Assignment Compiler files
All sources for the assignment PL0 compiler are available as a2.zip (below). Please be sure to use the version for this assignment and not the one used for the tutorials or another assignment. There are differences (like the lexical tokens you need for this assignment are only defined in this version).
• a2.zip Save this .zip file and follow the instructions for setting up a compiler project in IntelliJ
• Setting up and running PL0 in IntellliJ
• Brief documentation on assignment 2 files
Please ensure you follow the course Piazza bulletin board for any updates and further information on the assignment.
• Many people for assignment 1 imported arbitrary external libraries (that weren’t actually used). Such imports led to the compilation failing in my test environment that does not include those libraries. Please check you aren’t importing external libraries before submitted. The only external imports allowed are from java.util.*
• You must only modify the files that must be submitted (see below).
• You must not modify any other files because we will be testing your implementation using the existing other files with your submitted files.
• Please do not reformat the files because we would like to just print the differences between the originals and the versions you hand in.
• Please keep the length of lines in your files below 100 characters, so that we can print them sensibly.
• Please avoid using non-standard characters, e.g. Chinese characters, including in the comments. Non-standard characters are not accepted by some Java compilers and all comments should be readable by the person assessing your assignment.
• Your implementation should be in Java 1.8. Set the IntelliJ preferences for the Java compiler to 1.8 (or use the “-source 1.8” option to the Java compiler).
• Please remove any debugging output before your assignment is submitted because debugging output will cause your program to fail our automated testing of your assignment.
• Either avoid using tabs or set your tabs stops to 4 spaces (this is the default for IntelliJ) so that your files will print sensibly.
Read the fine print in detail before you start! And, most important, when you have finished implementing the assignment, come back and reread the fine print again.
Records and pointers
Records are similar to C structs (and very simple Java classes). They only have fields (no methods). As well as records, we have a pointer type. Unlike Java classes, we distinguish between a record object and a pointer to that object.
Records are accessed via value (rather than reference), i.e., assignment of records copies all fields rather than assigning a reference. However, for a variable of type pointer to a record we only assign the pointer.
Record and pointer types may be declared in a type definition, for example, we can declare List as the type of a pointer to a value of type Node.

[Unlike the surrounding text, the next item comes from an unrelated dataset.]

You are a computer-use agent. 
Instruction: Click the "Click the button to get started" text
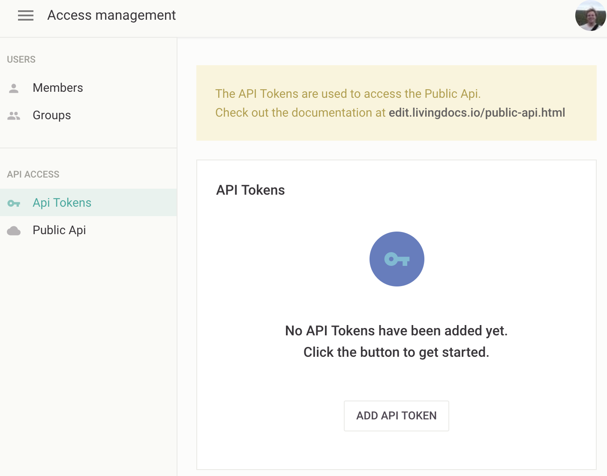[396, 352]
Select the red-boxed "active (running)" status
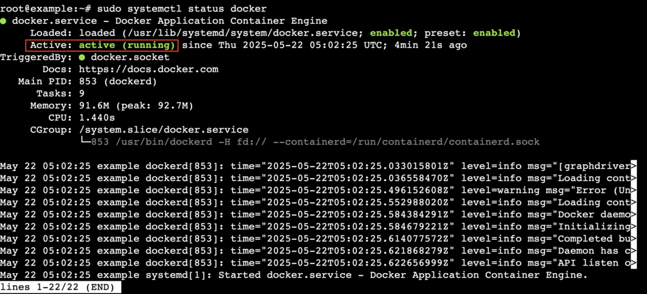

The type Node is a record that contains two fields: x of type integer, and next of type List (i.e., pointer to a Node).
type
Node = record x: int; next: List end;
List = ^ Node;
For example, one may declare variables r and r2 to be of a record type, and p and q to be pointers as follows.
var r: Node; r2: Node; p : List; q: List;
A pointer value may be assigned a dynamically allocated object of its base type via a new expression.
p := new List
Fields of a record r may be assigned appropriate values:
r.x := 2; r.next := p
and the values of the fields may be accessed:
write r.x
Assignment of whole records is also allowed, e.g.,
r2 := r
assigns both fields of r2 the corresponding fields of r.
A record constructor allows a value of record type to be built, e.g., the following assignment to r is equivalent to the two assignments to the fields of r above.
r := Node{ 2, p }
A record constructor consists of the type identifier of a record followed by a list of expressions in braces that are assigned to the fields of the record. The order of the expressions corresponds to the order of declaration of the fields in the record type.
The value pointed to by a pointer is referenced by p^ and the fields of that object by p^.x and p^.next. For example, we may set the x field of the object pointed to by p to be 34 via the assignment
p^.x := 34
and we may dynamically allocate a new record object and set the next field of the record pointed to by p to point to that object by
p^.next := new List
Note that a new List expression can be used anywhere an expression of type List is expected. Arbitrary chains of dereferencing are allowed. For example, p^.next^.next references the next field of the object pointed to by the next field of the object pointed to by p. Such references may be used either on the left side of an assignment or on the right side within an expression where a value of that type (List in the example) is expected. For example, we may increment the field x of the object p^.next by the statement:
p^.next^.x := p^.next^.x + 1
Pointers may be directly assigned. For example, after the assignment
q := p
both q and p both point to the same object. If we then perform the assignment
q^.next := nil
where nil is the special pointer constant for a null pointer, then because both q and p point to the same object, the value of p^.next will also be nil. Pointers may also be compared (but only for equality and inequality), so after the above assignment the comparison
if p^.next = nil then …
will return true and the if statement will take the then branch.
Syntax Changes
The reserved keywords “record” and “new” have already been added to the lexical analyser as the tokens KW_RECORD and KW_NEW, and the symbols “{“, “}”, “.” and “^” have been added as tokens LCURLY, RCURLY, PERIOD and POINTER. They have also been added to the terminals definitions in PL0.cup.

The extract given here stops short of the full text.